__OBJECTIVES__
A) In the SVN commit notice, why were the tests listed in the experiment text carried out? Answer in one to three sentences.
B) Extract the part of the SVN commit notice from "There are several" to "lieu of HDFS).".
C) Rewrite the log paragraph of the SVN commit notice that begins "Refined text in experiment section" as a bulleted list, keeping its main facts.

__PAGE EXTRACT__
_____
[Saga-devel] saga-projects SVN commit 872: /papers/clouds/

Sun Jan 25 06:42:50 CST 2009

User: sjha
Date: 2009/01/25 06:42 AM

Modified:
 /papers/clouds/
  saga_cloud_interop.tex

Log:
 Refined text in experiment section
   Some text on how EC2 and Eucalyptus differ 
   and general mucking around..

File Changes:

Directory: /papers/clouds/
==========================

File [modified]: saga_cloud_interop.tex
Delta lines: +85 -43
===================================================================

--- papers/clouds/saga_cloud_interop.tex	2009-01-25 11:48:51 UTC (rev 871)
+++ papers/clouds/saga_cloud_interop.tex	2009-01-25 12:42:45 UTC (rev 872)
@@ -654,9 +654,9 @@
 boost).  To us, a mixed approach seemed most favourable, where the
 bulk software installation is statically done via a custom VM image,
 but software configuration and application deployment are done
-dynamically during VM startup.  \jhanote{more details here}
+dynamically during VM startup.  \jhanote{more details on how we create
+  VMs, how we launch jobs and transfer files to these backend}
 
-
 \subsection{Demonstrating Cloud-Grid Interoperabilty}
 
 There are several aspects to Cloud Interoperability. A simple form of
@@ -679,7 +679,9 @@
 (Ref~\cite{saga_ccgrid09}), we had carried out the following tests, to
 demonstrate how \sagamapreduce utilizes different infrastructrure and
 control over task-data placement, and gain insight into performance on
-``vanilla'' Grids. Some specific tests we performed are:
+``vanilla'' Grids. Some specific tests we performed and used to
+understand performance of \sagamapreduce in distributed environments
+were:
 \begin{enumerate}
 \item We began by distributing \sagamapreduce workers (compute) and
   the data they operate on locally. We varied the number of workers
@@ -691,53 +693,101 @@
   the underlying distributed-FS (used KFS in lieu of HDFS).
 % \item Same as Exp. \#2, but using a different distributed FS
 %   (KFS); the number of workers varies from 1-10
-\item We then distributed the \sagamapreduce workers distributed compute (workers) and distributed file-system (KFS)
-\item Distributed compute (workers) but using local file-systems (using GridFTP for transfer)
+% \item We then distributed the \sagamapreduce workers distributed compute (workers) and distributed file-system (KFS)
+% \item Distributed compute (workers) but using local file-systems (using GridFTP for transfer)
_____
__DATA SHOWN__
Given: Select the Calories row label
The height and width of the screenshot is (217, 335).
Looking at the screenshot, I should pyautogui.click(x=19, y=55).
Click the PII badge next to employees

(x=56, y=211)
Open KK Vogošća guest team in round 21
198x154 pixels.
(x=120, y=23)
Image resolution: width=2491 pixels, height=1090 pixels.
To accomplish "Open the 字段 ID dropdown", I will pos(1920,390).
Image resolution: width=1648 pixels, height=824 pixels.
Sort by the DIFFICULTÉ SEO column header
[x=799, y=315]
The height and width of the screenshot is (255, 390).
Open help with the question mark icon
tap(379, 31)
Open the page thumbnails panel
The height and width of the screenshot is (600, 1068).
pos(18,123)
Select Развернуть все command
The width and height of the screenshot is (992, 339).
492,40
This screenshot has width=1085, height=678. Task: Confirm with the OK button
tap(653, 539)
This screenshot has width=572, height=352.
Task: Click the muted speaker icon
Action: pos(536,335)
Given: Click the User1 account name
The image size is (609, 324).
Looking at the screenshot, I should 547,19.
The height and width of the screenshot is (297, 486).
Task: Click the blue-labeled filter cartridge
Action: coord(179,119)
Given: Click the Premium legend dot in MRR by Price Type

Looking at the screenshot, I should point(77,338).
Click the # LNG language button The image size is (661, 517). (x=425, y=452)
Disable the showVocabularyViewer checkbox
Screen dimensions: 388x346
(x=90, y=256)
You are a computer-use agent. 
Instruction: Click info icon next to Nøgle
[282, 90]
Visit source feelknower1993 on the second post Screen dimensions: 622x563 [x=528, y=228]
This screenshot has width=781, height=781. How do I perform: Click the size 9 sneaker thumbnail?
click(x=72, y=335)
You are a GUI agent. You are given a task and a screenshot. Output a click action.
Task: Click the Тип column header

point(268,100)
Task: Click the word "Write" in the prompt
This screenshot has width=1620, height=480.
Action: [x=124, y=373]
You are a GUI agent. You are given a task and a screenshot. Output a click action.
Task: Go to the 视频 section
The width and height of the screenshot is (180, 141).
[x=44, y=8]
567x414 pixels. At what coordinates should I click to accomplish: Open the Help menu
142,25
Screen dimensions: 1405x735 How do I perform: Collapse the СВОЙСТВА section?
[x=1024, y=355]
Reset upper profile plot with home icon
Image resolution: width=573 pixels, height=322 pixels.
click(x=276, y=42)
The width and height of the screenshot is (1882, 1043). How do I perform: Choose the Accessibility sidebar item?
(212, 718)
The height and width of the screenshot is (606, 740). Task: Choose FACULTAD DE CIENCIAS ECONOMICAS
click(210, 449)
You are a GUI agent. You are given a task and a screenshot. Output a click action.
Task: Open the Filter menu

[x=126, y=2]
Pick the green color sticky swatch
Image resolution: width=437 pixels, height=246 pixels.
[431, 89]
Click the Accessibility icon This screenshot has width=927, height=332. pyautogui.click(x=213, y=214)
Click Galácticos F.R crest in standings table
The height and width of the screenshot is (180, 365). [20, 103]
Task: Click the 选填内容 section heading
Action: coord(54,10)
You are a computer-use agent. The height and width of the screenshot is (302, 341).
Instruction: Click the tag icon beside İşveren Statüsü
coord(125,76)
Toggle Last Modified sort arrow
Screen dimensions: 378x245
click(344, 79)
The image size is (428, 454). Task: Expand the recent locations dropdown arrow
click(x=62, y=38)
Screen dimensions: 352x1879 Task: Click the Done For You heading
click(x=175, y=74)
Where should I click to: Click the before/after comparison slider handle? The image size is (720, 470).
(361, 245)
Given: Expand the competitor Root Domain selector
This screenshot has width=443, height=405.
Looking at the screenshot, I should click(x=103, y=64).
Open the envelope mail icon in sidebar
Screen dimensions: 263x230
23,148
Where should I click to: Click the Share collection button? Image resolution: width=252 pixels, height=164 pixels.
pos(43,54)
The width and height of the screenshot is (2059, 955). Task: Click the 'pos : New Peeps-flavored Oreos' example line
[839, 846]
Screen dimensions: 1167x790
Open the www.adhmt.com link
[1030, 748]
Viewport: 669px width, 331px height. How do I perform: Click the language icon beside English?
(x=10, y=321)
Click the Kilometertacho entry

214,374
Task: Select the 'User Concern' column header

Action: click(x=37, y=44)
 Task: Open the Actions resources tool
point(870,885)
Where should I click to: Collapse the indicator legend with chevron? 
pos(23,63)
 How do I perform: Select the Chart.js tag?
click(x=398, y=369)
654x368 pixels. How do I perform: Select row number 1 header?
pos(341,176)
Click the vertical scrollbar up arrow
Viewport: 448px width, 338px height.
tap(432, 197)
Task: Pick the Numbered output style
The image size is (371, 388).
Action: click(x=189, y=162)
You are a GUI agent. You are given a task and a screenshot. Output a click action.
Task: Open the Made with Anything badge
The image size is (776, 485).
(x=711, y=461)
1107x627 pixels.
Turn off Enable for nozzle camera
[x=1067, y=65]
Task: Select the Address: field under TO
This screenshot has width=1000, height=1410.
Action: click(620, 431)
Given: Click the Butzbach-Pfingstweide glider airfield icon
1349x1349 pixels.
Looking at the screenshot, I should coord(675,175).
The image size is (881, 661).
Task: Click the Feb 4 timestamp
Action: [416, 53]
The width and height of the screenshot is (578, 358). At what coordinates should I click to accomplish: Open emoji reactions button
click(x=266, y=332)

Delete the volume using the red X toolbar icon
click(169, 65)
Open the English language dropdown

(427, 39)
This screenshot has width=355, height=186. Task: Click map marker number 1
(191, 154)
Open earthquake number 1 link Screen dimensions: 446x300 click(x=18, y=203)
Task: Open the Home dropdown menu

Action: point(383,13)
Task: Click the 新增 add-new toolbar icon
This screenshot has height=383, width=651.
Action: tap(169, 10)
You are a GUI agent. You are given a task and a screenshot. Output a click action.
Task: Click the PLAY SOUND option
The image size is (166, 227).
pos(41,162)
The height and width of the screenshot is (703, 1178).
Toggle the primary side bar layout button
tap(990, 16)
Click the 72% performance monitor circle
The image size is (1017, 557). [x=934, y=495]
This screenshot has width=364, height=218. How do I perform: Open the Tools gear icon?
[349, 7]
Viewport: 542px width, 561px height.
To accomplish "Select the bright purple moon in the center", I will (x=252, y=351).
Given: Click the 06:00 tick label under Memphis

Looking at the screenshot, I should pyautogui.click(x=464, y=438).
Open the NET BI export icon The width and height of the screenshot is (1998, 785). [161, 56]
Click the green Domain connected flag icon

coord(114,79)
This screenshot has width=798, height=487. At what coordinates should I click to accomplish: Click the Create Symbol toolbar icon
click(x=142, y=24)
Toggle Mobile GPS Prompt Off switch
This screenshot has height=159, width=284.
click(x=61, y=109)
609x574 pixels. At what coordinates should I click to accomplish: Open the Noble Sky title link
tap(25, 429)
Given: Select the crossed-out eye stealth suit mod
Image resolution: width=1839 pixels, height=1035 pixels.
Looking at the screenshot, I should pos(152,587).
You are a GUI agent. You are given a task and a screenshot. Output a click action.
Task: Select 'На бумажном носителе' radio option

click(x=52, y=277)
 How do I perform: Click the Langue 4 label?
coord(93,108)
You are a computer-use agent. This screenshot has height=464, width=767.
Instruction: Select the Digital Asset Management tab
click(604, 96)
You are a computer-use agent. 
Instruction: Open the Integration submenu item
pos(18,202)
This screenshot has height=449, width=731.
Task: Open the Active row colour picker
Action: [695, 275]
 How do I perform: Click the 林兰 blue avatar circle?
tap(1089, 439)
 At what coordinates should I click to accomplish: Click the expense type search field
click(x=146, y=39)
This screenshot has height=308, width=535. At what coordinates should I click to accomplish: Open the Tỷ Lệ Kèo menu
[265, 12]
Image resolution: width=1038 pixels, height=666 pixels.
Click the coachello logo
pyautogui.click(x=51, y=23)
_____
__TASK-BY-TASK ANSWERS__
A) The tests were carried out to demonstrate how \sagamapreduce uses different infrastructure and control over task-data placement, and to gain insight into its performance on "vanilla" Grids. The revised wording adds that they were used to understand the performance of \sagamapreduce in distributed environments.

B)
There are several aspects to Cloud Interoperability. A simple form of
@@ -679,7 +679,9 @@
 (Ref~\cite{saga_ccgrid09}), we had carried out the following tests, to
 demonstrate how \sagamapreduce utilizes different infrastructrure and
 control over task-data placement, and gain insight into performance on
-``vanilla'' Grids. Some specific tests we performed are:
+``vanilla'' Grids. Some specific tests we performed and used to
+understand performance of \sagamapreduce in distributed environments
+were:
 \begin{enumerate}
 \item We began by distributing \sagamapreduce workers (compute) and
   the data they operate on locally. We varied the number of workers
@@ -691,53 +693,101 @@
   the underlying distributed-FS (used KFS in lieu of HDFS).

C)
- Refined text in the experiment section
- Added some text on how EC2 and Eucalyptus differ
- General mucking around